It was a dark and rainy afternoon—with one of those eerie midsummer storms—the day I bought I’M THINKING OF ENDING THINGS at the Strand bookstore. I was braving this ominous weather to get Iain Reid’s novel that I had only just heard about and I knew I couldn’t wait to read it. I was immediately intrigued by its premise: a book that mainly consists of a single conversation between a girl and her boyfriend, Jake, on a car ride to visit her boyfriend’s family, described as a philosophical—as opposed to psychological—thriller.
I got home and sat down to read it right away, and I found myself chilled to the bone—not from my walk in the rain, but from the book itself, even though nothing overtly scary was happening. Reid instantly creates a palpable atmosphere of dread in the opening pages. There’s this certain sense of malice that you can’t quite identify, but you instinctively feel is there. The narrator even asks at one point, “How do we know when something is menacing? What cues us that something is not innocent? Instinct always trumps reason.”
I was too scared to keep reading that night, but I was hooked.
I picked it up again in decidedly the least fear-inducing environment possible—the beach on a bright, sunny day. I was still scared, of course, but I had no choice now but to soldier on.
As the novel opens, the narrator tells us about her relationship with Jake, how they met at a pub’s trivia night, her uncertainty in the relationship’s future, and the strange phone calls she hides from him throughout the course of the drive to his parents’ house. Ever since the night she first met Jake, she has been plagued with phone calls from an unknown man who leaves nonsensical, garbled voicemails that aren’t explicitly threatening, but still unsettling. The strangest part is that these phone calls come from her own number.
Throughout the drive, Jake and the narrator discuss the nature of memory versus reality, the frailty of relationships, and the state of depression. The narrator tells him stories of other strange characters and incidents in her life, like a Jungian driving instructor who reminded her of the Cheshire Cat from ALICE IN WONDERLAND, and an old woman from her childhood named Mrs. Veal, who interrogated her with the question, “Are you good or are you bad?” and still haunts her years later. When they arrive at Jake’s family’s farmhouse, she finds a picture that appears to be of herself. But Jake says, “That’s me.”
After the pair leaves the farm, everything comes to a head in an empty high school in the middle of a ferocious blizzard, where things spiral into the book’s cataclysmic end.

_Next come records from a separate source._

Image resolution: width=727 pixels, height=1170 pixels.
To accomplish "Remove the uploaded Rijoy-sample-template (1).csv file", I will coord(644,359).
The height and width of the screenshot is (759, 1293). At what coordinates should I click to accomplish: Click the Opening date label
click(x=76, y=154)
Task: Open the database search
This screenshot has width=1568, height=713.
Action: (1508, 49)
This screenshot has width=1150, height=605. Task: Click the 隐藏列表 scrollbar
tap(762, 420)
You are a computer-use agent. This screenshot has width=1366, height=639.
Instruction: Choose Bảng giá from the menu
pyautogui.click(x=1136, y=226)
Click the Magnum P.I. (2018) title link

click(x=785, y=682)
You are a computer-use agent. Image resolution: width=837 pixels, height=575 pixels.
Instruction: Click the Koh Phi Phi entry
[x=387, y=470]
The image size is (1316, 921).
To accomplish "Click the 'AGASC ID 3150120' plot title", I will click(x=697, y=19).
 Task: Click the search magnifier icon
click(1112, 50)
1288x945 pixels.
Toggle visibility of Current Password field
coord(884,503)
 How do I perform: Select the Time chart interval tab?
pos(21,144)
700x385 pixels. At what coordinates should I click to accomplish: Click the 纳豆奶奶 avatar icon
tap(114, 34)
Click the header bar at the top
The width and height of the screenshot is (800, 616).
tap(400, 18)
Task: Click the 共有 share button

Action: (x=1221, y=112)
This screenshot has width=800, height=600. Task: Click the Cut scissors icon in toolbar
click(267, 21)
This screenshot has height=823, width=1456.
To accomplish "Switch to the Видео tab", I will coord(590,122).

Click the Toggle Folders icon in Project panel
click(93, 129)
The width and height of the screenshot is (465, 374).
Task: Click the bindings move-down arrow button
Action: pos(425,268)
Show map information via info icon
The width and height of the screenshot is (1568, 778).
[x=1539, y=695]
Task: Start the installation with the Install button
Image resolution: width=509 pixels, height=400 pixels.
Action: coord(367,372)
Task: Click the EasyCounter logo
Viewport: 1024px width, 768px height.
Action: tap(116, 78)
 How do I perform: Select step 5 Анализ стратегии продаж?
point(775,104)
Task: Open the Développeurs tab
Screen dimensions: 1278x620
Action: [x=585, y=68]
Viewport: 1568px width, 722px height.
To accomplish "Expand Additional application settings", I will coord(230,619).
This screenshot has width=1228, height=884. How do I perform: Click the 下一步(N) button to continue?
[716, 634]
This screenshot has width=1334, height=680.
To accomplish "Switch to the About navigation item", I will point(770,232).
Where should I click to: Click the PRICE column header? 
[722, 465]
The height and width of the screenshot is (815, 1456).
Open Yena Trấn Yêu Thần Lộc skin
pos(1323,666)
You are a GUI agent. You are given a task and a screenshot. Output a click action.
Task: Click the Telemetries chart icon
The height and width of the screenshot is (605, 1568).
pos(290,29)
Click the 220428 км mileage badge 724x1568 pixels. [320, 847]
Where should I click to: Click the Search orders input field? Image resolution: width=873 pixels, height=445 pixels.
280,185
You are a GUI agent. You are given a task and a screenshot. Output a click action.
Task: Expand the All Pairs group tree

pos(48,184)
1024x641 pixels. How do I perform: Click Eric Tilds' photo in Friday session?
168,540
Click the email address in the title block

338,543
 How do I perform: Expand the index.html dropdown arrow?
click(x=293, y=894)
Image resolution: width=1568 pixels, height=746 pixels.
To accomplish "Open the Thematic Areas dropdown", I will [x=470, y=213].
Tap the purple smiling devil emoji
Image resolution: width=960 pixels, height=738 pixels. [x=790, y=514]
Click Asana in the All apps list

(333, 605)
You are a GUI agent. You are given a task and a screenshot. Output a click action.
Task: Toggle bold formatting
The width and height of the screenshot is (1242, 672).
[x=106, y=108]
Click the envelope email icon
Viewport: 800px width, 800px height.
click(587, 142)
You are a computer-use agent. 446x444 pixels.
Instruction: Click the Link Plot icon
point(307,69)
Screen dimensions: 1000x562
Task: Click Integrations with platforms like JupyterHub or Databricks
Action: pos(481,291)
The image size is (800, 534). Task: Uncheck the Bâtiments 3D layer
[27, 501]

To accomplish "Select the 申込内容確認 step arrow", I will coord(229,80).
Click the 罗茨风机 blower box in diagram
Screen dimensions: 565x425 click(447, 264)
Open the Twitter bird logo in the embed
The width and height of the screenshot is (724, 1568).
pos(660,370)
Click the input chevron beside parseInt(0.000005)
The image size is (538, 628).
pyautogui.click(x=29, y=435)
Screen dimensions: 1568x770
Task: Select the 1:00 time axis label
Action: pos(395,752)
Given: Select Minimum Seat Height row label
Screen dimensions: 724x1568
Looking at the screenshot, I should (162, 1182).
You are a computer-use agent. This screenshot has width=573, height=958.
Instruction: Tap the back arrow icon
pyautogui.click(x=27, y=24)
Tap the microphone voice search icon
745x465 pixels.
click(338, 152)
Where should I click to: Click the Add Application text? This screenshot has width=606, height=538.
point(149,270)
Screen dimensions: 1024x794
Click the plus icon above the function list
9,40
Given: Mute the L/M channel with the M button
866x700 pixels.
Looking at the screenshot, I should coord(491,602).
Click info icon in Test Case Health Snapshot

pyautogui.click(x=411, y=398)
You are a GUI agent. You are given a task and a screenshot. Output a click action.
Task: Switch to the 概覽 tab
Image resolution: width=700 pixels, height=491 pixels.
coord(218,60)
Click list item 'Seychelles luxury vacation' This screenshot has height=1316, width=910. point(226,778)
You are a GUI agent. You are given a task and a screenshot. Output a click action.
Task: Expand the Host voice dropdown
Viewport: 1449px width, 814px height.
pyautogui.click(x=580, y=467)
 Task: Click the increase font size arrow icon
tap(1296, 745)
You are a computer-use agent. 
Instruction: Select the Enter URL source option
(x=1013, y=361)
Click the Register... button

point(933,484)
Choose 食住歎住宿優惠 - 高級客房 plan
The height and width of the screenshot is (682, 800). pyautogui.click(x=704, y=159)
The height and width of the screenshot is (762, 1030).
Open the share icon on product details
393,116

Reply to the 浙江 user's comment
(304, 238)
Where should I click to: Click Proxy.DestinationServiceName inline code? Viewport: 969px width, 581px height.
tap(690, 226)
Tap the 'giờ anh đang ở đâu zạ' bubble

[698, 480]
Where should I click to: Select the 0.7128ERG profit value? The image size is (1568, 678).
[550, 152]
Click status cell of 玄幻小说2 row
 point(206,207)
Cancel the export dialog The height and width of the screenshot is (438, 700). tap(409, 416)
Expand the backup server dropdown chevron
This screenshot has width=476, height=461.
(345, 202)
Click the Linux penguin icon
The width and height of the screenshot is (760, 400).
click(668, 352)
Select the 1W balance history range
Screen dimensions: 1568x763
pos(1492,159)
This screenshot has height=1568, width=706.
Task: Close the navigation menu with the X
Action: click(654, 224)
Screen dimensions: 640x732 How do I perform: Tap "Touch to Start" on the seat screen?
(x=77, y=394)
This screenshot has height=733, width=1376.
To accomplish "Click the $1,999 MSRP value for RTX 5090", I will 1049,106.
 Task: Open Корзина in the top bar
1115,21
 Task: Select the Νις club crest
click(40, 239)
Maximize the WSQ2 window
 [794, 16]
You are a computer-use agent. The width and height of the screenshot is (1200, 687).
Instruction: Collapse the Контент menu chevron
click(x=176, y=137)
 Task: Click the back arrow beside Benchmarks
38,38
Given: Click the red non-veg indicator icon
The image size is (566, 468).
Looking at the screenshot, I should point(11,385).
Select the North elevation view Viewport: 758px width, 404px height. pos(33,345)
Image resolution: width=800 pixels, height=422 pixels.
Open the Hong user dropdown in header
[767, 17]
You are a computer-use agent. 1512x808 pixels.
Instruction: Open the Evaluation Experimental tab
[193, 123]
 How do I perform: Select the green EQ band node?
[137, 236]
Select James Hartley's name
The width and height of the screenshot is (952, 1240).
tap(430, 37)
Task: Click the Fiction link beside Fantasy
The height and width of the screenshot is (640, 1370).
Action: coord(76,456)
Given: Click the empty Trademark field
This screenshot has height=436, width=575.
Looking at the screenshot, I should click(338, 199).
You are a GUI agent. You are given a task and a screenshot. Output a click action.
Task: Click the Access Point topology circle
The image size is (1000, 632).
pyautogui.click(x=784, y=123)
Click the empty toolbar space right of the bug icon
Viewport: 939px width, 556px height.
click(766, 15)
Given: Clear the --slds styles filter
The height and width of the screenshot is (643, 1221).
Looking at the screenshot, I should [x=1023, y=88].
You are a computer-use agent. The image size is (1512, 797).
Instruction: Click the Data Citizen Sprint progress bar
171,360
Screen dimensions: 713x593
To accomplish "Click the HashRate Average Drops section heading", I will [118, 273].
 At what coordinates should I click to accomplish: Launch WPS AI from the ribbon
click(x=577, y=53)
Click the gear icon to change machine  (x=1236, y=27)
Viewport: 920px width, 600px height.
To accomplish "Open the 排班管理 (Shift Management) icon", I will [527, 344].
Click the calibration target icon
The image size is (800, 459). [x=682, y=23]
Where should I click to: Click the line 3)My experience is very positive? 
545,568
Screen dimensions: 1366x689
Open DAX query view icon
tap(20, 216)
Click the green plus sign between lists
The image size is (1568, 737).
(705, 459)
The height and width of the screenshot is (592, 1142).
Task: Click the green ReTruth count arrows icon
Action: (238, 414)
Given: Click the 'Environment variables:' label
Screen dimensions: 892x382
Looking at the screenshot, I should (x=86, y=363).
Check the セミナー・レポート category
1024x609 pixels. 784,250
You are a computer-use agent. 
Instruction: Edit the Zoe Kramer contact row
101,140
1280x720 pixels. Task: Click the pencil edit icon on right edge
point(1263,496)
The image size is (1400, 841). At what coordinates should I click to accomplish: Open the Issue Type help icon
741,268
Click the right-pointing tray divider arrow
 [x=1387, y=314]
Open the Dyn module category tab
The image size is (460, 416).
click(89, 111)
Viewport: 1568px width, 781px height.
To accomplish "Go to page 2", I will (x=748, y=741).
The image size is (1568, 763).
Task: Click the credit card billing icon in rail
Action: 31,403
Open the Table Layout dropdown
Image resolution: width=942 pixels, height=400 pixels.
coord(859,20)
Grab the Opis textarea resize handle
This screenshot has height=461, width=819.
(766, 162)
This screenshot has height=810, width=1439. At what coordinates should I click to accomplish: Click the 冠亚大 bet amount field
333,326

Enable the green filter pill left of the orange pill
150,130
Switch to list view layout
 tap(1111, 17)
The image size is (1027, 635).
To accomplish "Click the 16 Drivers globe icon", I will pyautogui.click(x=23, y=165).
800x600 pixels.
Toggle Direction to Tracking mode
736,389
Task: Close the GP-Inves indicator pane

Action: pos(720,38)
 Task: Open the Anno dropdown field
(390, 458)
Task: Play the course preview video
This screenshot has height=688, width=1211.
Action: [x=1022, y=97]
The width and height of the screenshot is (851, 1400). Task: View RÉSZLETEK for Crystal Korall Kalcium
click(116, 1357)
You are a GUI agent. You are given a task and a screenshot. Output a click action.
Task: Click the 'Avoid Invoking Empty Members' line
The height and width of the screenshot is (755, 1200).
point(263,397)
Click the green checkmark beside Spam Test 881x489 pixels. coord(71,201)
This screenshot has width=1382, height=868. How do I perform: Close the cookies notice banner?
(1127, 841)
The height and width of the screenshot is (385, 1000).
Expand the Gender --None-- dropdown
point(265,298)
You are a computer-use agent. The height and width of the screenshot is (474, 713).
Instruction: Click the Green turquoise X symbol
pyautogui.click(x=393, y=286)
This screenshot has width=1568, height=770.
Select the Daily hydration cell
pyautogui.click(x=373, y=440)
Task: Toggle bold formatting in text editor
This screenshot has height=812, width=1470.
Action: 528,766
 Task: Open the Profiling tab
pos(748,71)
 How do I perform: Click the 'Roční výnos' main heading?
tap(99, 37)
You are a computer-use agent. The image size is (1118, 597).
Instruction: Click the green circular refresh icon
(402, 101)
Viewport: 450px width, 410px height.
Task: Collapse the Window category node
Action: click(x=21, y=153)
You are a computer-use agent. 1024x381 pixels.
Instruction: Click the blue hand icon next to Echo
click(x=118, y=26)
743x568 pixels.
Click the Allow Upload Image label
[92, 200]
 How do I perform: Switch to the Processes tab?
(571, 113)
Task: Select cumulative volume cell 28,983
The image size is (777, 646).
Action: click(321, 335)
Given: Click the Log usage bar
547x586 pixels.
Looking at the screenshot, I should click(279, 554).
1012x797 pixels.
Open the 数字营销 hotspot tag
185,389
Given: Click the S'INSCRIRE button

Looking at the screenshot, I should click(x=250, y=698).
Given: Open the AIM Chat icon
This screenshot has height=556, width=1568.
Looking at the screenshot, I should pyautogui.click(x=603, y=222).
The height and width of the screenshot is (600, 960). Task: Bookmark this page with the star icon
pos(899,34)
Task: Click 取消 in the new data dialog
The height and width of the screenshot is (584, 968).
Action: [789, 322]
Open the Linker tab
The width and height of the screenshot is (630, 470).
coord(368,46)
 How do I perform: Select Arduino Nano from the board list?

It’s hard to talk more about I’M THINKING OF ENDING THINGS without spoiling it. But once you’ve read it, it’s impossible to talk about anything else. I keep thinking about that description of “philosophical thriller” and how apt it is. The mastery of I’M THINKING OF ENDING THINGS lies within its ability to showcase the most primal and resounding terror of being human and the innermost depths of the mind. Reid brilliantly executed the innate thriller inside of the challenges of defining our identity and a true sense of self, whatever that may mean.